Niğde Ulukışla’da, IŞİD’in 3 üyesinin saldırısı sonrası açılan dava dosyasına kadın ticaretine ilişkin çarpıcı telefon konuşmaları girdi. Kayıtlara göre, savaştan kaçan Suriyeli kadınlara Reyhanlı’da fuhuş yaptırıldığı anlaşılıyor.
Adalet Bakanlığı kararı sonrası bir sonraki duruşması 5 Mart’ta Niğde Ağır Ceza Mahkemesi’nde görülecek olan 11 sanıklı terör örgütü IŞİD (Irak Şam İslam Devleti) davasının 17 klasörden oluşan ek delil klasörlerinde çarpıcı bilgiler yer alıyor. Silah ticaretinden insan kaçakçılığına değin bir dizi suç konuşmasının yer aldığı tapelerde Suriyeli kadınlara da fuhuş yaptırıldığı anlaşılıyor.
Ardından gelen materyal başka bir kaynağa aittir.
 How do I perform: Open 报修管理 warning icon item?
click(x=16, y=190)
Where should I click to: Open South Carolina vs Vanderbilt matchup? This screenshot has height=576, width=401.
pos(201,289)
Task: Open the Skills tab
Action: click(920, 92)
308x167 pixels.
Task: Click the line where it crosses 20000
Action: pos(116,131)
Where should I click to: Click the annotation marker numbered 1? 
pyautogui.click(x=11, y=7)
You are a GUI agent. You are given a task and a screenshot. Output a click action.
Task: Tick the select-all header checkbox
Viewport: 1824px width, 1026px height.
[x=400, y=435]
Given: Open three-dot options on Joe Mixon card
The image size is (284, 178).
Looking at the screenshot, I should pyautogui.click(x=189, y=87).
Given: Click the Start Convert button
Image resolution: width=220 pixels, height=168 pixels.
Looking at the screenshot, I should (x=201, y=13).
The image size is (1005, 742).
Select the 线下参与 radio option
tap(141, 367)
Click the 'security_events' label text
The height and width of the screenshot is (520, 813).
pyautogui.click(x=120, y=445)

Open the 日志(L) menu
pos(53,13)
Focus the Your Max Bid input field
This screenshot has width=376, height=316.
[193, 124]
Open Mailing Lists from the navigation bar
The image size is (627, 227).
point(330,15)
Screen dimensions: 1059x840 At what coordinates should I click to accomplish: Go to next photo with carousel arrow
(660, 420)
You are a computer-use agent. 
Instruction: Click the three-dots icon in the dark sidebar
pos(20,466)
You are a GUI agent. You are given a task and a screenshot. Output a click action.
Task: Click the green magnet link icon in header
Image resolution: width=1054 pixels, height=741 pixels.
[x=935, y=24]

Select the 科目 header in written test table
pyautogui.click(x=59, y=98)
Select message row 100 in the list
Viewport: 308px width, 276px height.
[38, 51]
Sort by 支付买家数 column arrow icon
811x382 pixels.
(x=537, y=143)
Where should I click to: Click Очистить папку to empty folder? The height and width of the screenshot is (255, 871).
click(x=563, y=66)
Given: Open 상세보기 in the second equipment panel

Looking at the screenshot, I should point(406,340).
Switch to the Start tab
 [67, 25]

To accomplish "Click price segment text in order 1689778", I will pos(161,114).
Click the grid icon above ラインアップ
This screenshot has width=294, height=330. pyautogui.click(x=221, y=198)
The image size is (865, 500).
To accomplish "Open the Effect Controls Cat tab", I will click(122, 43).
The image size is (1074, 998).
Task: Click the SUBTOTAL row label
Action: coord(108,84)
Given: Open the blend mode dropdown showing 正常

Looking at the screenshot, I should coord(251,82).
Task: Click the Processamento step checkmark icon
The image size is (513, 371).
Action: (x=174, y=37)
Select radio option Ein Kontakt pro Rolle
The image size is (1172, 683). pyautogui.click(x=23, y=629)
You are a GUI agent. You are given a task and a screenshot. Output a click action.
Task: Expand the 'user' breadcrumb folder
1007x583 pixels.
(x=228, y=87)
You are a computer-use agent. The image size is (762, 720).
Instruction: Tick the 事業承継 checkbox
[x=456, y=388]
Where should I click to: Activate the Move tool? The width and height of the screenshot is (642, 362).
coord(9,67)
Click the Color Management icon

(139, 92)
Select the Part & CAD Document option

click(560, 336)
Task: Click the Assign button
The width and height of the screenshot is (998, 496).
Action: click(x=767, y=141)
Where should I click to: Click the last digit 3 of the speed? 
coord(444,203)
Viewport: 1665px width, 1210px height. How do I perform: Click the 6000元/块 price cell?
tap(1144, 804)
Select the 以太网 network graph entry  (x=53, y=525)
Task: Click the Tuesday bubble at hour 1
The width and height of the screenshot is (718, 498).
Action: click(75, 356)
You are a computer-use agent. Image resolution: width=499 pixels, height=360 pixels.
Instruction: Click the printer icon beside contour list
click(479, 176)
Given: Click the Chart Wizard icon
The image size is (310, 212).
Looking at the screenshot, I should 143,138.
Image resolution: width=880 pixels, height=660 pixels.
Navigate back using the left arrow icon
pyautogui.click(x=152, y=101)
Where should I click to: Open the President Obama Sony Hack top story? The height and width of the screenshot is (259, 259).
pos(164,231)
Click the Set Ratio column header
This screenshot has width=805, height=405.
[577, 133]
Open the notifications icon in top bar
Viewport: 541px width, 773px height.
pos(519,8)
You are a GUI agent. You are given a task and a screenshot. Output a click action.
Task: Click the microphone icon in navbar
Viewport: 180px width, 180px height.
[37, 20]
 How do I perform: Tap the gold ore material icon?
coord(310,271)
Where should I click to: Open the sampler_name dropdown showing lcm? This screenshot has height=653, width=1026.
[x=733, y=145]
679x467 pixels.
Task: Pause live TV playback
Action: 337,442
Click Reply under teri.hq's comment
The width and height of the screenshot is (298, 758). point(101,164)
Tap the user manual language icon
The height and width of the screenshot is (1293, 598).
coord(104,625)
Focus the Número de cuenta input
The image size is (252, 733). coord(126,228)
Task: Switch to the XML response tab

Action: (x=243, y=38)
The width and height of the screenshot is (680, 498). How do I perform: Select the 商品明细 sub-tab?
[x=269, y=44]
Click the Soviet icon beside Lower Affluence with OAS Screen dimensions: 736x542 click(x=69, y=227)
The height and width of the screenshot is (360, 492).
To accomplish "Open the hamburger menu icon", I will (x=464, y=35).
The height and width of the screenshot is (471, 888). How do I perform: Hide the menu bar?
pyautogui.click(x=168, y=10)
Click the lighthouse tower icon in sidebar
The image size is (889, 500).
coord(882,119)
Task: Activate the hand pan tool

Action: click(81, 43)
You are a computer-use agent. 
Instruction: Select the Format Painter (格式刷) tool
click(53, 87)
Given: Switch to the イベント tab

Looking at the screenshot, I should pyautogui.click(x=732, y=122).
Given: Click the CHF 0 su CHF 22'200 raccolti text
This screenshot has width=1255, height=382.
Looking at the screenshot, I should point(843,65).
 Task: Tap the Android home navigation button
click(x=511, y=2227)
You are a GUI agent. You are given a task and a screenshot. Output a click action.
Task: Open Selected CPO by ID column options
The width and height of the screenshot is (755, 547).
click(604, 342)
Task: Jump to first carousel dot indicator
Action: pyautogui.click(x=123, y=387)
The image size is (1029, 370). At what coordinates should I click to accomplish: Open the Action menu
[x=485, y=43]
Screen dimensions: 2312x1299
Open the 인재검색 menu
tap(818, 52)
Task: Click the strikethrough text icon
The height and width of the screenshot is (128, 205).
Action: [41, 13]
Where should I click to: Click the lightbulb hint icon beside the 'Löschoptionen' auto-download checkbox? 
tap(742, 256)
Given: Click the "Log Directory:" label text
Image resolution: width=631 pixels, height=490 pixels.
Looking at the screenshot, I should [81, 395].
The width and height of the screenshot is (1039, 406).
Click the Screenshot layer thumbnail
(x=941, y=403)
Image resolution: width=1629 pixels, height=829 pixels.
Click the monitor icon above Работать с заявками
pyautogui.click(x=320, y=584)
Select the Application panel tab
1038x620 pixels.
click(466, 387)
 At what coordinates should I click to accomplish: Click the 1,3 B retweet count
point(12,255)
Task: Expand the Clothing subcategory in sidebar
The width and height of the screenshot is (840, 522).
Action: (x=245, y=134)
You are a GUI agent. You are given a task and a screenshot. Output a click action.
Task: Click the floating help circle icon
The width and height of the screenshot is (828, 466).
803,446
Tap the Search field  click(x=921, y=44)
Dinçer Gökçe'nin Hürriyet'te yayımlanan haberine göre telefonda, 16 yaşındaki bir kızı Reyhanlı’daki bir doktora pazarlayan isimlerden Ahmet Yumuşak, aynı zamanda IŞİD üyelerini sınırdan Reyhanlı’ya getiren iki kişiden biri. Dosyada yer alan tapelere göre ayrıca, Yayladağı Polis Karakolu’ndaki bir memur yardımı ile Suriye’ye, patlayıcı yapımında kullanılan 50 kilogram alüminyum tozunun da geçirildiği anlaşıldı.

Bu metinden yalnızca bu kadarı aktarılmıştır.